■ WORK REQUEST ■
Return each line in the records below that includes "Viewport".

Stored records:
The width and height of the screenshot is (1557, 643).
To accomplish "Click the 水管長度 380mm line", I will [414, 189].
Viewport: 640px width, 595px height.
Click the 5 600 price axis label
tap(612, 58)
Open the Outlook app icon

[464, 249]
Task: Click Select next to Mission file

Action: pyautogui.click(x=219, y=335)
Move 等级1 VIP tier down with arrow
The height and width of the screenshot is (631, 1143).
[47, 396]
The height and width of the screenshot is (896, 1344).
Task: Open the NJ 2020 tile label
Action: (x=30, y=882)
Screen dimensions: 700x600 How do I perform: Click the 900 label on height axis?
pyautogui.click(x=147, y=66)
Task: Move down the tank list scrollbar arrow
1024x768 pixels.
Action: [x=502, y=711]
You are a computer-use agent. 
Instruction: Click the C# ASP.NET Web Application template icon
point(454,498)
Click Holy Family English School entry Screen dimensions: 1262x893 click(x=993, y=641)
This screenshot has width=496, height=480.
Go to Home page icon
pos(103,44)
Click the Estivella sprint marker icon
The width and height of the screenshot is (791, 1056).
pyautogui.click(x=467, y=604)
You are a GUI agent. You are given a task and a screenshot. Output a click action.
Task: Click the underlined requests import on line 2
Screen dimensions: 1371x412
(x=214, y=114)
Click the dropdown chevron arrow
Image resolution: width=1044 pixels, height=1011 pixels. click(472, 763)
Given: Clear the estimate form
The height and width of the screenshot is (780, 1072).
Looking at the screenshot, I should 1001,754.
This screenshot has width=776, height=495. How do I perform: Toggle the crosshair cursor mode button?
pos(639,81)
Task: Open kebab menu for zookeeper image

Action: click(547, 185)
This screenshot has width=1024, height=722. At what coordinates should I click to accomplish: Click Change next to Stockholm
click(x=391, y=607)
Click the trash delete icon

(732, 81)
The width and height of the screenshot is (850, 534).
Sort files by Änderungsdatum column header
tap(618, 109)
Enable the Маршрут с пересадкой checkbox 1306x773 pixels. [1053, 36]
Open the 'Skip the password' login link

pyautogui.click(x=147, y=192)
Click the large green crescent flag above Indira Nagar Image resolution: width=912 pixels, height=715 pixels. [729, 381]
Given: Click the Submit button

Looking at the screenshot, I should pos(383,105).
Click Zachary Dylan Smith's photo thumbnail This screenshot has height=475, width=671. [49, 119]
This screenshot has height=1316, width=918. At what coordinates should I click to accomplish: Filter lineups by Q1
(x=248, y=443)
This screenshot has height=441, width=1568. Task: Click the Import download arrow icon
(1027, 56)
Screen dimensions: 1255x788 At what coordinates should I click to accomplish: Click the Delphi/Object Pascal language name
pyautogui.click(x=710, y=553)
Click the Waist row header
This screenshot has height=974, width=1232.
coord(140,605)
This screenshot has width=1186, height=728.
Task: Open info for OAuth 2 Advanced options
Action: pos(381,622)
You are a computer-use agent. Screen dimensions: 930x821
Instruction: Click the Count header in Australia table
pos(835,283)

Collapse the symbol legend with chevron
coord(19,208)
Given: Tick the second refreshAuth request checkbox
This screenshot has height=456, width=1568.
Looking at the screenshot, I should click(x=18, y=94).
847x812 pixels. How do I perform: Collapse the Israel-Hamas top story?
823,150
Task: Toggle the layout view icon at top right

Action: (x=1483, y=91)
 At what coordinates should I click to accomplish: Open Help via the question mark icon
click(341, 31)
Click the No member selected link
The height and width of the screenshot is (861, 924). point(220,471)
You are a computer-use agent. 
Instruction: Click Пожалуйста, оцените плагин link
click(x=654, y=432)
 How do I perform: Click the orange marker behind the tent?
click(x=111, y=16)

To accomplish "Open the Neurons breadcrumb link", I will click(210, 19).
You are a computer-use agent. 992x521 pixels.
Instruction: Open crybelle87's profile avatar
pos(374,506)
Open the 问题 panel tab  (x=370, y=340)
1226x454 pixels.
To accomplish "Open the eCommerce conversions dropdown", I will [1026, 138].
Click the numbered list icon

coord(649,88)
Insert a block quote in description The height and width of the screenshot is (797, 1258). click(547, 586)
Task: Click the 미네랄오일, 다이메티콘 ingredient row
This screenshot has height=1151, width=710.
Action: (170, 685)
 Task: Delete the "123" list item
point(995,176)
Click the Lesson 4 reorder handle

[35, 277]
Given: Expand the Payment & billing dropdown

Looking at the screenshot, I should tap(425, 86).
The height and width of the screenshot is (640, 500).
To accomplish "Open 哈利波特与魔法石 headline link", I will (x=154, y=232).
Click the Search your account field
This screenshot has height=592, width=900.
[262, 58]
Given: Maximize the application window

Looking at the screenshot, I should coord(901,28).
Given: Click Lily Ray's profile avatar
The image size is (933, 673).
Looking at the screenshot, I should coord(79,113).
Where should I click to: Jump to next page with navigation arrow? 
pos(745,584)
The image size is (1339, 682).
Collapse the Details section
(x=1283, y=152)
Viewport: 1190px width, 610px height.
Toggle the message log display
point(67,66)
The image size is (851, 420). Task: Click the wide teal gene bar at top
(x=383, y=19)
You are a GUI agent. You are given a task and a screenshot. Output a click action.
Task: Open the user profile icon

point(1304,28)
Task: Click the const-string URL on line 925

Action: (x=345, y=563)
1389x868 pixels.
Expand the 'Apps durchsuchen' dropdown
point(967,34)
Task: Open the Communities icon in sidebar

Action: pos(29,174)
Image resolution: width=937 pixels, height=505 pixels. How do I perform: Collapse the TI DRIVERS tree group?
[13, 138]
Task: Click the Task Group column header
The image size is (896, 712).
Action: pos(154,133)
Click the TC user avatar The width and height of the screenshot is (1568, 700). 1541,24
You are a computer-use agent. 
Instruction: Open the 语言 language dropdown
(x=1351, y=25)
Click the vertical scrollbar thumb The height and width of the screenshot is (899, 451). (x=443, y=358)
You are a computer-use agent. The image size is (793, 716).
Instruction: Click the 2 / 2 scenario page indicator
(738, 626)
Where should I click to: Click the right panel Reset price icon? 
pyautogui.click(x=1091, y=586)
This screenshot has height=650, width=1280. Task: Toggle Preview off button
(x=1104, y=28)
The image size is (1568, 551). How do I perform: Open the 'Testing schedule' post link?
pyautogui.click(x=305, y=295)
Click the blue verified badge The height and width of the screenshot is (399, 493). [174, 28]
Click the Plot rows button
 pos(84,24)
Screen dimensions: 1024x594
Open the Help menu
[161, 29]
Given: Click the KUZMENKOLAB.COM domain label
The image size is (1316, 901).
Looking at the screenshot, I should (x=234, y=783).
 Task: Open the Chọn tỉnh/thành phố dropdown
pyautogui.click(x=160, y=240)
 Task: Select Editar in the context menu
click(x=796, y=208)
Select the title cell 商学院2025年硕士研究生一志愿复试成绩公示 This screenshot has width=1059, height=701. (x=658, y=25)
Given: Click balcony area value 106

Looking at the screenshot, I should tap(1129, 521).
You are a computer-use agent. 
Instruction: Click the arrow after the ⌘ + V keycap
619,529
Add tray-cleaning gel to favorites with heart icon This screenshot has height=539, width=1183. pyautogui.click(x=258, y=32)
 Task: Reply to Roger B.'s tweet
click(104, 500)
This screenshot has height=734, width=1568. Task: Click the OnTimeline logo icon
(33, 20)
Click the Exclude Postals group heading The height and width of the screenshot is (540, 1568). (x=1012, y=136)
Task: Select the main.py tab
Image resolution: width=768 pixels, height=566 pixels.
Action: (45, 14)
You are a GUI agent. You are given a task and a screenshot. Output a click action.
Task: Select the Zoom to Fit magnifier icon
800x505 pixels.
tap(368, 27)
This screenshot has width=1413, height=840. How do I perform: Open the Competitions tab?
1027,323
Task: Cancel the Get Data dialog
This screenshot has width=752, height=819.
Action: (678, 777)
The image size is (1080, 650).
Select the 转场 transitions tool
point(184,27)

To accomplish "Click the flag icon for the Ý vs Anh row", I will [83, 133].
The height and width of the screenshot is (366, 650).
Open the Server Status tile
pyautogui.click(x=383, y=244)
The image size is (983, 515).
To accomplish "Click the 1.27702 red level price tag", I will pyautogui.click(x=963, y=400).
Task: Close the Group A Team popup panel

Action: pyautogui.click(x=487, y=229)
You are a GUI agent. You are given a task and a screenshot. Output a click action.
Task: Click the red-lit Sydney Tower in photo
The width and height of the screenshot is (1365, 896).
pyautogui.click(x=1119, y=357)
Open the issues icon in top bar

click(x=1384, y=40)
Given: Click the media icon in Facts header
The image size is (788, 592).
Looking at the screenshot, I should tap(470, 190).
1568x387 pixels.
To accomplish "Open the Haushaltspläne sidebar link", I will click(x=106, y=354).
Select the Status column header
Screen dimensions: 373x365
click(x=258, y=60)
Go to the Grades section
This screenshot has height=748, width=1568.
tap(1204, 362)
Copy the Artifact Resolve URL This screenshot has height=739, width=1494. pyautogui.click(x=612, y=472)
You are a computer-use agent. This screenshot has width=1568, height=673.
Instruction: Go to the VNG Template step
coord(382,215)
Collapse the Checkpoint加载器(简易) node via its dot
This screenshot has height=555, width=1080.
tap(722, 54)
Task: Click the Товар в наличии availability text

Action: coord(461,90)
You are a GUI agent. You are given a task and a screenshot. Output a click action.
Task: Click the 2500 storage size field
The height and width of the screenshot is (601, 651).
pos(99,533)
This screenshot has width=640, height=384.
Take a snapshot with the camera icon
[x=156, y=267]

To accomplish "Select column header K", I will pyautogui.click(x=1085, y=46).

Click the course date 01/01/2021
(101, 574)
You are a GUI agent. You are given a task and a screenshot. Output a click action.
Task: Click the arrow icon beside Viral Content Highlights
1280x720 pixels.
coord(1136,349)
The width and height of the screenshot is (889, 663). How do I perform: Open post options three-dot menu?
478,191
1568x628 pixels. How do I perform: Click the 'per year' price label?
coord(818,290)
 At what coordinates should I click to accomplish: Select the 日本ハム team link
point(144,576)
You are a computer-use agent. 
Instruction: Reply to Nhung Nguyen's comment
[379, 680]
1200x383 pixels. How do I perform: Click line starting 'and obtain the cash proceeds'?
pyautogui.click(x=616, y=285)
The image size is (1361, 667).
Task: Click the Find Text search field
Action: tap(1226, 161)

■ SOLUTION TO THIS EXERCISE ■
Viewport: 640px width, 595px height.
Viewport: 1190px width, 610px height.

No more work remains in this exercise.